2. What broader surveillance found — rate ratios that quantify risk, not just counts
Broader CDC surveillance across 25 jurisdictions through December 25, 2021 calculated age-standardized incidence rate ratios comparing death rates in unvaccinated versus fully vaccinated adults and found ratios of roughly 16 to 22 times higher during pre-Delta and Delta-predominant periods, with ratios declining where weeks had sparse data [2]. These analyses translate the raw count differences into relative risks that adjust for age and differing denominators and therefore more directly measure how much greater the death risk was for unvaccinated individuals.
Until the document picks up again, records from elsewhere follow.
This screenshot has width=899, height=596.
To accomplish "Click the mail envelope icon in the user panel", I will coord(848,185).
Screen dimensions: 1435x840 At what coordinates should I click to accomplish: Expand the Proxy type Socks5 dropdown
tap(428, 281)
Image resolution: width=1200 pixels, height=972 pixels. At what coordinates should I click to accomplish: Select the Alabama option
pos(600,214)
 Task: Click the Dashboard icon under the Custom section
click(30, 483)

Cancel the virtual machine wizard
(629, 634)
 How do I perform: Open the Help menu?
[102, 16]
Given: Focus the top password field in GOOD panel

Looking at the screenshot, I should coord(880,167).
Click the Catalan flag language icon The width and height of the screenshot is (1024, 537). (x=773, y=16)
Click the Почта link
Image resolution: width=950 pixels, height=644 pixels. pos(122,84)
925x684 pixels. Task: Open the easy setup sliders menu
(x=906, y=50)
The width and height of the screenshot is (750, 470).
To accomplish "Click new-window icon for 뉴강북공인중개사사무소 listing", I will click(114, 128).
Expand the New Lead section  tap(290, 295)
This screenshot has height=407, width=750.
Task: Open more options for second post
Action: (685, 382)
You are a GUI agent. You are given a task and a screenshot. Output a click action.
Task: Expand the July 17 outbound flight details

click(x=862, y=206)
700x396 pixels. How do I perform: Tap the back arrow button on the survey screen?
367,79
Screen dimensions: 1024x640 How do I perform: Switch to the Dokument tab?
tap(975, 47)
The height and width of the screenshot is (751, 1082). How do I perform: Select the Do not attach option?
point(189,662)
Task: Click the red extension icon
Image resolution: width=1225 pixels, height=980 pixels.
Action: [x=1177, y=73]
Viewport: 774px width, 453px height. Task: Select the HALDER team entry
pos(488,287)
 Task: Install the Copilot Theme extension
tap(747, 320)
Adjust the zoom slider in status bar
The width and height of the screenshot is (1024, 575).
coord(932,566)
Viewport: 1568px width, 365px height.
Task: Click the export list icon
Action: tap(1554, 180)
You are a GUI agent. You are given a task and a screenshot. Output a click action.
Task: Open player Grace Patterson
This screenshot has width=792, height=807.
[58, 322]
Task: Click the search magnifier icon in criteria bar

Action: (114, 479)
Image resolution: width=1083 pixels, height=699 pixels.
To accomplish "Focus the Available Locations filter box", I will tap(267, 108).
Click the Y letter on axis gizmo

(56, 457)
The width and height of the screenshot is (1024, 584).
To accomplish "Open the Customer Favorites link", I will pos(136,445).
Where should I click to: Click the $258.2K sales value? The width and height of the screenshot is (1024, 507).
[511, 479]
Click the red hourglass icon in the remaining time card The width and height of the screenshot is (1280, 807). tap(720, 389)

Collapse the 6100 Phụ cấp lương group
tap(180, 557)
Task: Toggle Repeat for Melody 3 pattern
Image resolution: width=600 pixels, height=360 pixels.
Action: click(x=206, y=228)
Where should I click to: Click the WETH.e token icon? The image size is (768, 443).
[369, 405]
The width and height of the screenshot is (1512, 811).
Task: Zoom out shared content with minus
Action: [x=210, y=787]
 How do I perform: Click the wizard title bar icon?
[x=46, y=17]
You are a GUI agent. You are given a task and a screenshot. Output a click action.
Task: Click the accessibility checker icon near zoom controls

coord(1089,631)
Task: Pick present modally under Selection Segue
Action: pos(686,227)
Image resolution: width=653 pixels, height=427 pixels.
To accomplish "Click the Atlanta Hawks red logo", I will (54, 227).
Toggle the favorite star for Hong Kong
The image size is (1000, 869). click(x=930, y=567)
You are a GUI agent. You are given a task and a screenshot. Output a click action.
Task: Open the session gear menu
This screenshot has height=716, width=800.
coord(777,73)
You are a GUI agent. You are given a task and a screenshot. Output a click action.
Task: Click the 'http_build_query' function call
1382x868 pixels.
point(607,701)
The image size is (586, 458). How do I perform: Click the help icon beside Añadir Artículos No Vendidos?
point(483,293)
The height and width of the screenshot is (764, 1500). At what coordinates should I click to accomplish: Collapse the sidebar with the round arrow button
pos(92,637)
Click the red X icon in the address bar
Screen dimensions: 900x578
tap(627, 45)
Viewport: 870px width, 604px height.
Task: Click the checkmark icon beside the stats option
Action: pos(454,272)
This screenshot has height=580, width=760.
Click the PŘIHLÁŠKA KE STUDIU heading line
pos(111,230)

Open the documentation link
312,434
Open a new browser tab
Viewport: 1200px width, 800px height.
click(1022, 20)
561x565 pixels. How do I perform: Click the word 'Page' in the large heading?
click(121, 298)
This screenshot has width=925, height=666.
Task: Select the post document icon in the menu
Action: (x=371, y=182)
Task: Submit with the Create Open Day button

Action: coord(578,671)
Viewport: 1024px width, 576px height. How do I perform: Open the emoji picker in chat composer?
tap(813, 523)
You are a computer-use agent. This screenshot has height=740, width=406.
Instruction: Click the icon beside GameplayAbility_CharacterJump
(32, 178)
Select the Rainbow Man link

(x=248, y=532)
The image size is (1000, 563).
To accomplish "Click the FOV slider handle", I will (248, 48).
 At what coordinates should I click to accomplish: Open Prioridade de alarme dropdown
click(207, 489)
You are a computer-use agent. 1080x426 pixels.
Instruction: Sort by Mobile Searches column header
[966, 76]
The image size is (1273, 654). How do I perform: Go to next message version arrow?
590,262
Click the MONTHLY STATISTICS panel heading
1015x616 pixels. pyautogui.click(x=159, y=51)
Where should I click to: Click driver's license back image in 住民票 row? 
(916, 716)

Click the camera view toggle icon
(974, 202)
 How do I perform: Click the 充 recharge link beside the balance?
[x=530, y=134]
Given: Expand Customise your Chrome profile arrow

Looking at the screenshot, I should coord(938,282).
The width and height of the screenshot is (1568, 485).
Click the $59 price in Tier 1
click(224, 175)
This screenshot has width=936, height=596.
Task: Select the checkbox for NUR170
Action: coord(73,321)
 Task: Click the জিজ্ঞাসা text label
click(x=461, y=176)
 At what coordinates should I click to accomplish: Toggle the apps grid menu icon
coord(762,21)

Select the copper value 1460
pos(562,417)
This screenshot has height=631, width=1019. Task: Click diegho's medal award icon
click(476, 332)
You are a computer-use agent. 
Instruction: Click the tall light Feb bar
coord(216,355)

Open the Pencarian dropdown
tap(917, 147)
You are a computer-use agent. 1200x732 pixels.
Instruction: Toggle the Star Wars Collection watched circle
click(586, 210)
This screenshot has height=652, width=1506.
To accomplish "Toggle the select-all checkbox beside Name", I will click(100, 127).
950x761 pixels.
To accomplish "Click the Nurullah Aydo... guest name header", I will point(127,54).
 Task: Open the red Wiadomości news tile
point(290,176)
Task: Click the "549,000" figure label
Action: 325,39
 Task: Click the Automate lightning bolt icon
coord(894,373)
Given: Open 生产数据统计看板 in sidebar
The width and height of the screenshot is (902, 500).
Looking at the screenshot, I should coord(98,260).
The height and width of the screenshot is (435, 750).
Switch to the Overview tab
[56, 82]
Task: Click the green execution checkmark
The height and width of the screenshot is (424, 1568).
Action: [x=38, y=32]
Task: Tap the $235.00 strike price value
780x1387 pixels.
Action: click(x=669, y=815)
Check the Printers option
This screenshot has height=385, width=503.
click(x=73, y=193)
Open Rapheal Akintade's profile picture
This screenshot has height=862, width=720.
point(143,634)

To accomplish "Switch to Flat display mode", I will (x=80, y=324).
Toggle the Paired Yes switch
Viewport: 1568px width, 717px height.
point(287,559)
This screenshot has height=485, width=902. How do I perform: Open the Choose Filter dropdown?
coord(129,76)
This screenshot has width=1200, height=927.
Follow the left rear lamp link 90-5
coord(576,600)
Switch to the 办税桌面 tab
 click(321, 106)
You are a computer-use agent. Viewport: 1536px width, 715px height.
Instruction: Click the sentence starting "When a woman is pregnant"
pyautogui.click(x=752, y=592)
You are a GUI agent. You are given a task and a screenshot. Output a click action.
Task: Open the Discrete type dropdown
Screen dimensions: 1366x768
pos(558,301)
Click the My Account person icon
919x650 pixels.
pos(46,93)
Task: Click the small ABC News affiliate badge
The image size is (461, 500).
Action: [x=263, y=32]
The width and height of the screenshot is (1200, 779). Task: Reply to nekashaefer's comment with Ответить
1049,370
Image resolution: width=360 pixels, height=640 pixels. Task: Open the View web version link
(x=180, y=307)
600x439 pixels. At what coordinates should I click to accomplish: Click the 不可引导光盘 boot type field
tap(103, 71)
The takeaway is consistent: whether by counts (91% in spring–summer) or adjusted rate ratios (15–22x in parts of 2021), unvaccinated adults experienced far higher mortality than their fully vaccinated peers during 2021 [2] [3].
3. Why the share of deaths among vaccinated people rose later — coverage, aging populations, and waning
Later in 2021 and into 2022, reports noted an increasing share of deaths occurring among vaccinated people, driven by higher overall vaccine coverage, older age of vaccinated populations, and waning immunity without boosters; this produced situations where absolute counts of vaccinated deaths rose even while vaccine protection against death remained strong on a per-person basis [5] [4]. Surveillance from October–November 2021 showed unvaccinated persons had much higher risks (e.g., 53-fold higher risk of death compared to boosted, fully vaccinated persons in some analyses), demonstrating that vaccination plus boosters retained powerful protection even as the vaccinated share of deaths climbed with time and changing coverage patterns [6].
4. Limits of these surveillance snapshots — what the numbers don’t tell you on their own
These CDC surveillance reports are essential but have limitations that affect interpretation: they cover subsets of U.S. jurisdictions, depend on accurate linkage of vaccination and outcome records, and the proportions of deaths by vaccination status vary with vaccination coverage, age structure, variant predominance, and timing of booster uptake [2] [1] [4]. The 91% share is a descriptive result for April–July 2021 in 13 jurisdictions and is not a universal constant for all of 2021 or all places; rate ratios from larger jurisdictional sets provide adjusted estimates of comparative risk and show the same direction of effect but vary by period and geography [1] [2].
5. Bottom line — consistent, multi-angle evidence from 2021 surveillance
Across multiple CDC analyses of 2021 data, unvaccinated people accounted for the large majority of COVID-19 deaths during early–mid 2021 (about 91% in the 13-jurisdiction window) and experienced death rates many times higher than fully vaccinated people across variant periods, with age-standardized rate ratios commonly in the mid-teens to low-twenties in 2021 surveillance [1] [2] [3]. Later increases in the vaccinated share of deaths reflected changing coverage and waning immunity without boosters, not a failure of vaccines to reduce per-person risk; surveillance continued to show substantially lower death risks for those fully vaccinated and boosted [5] [6].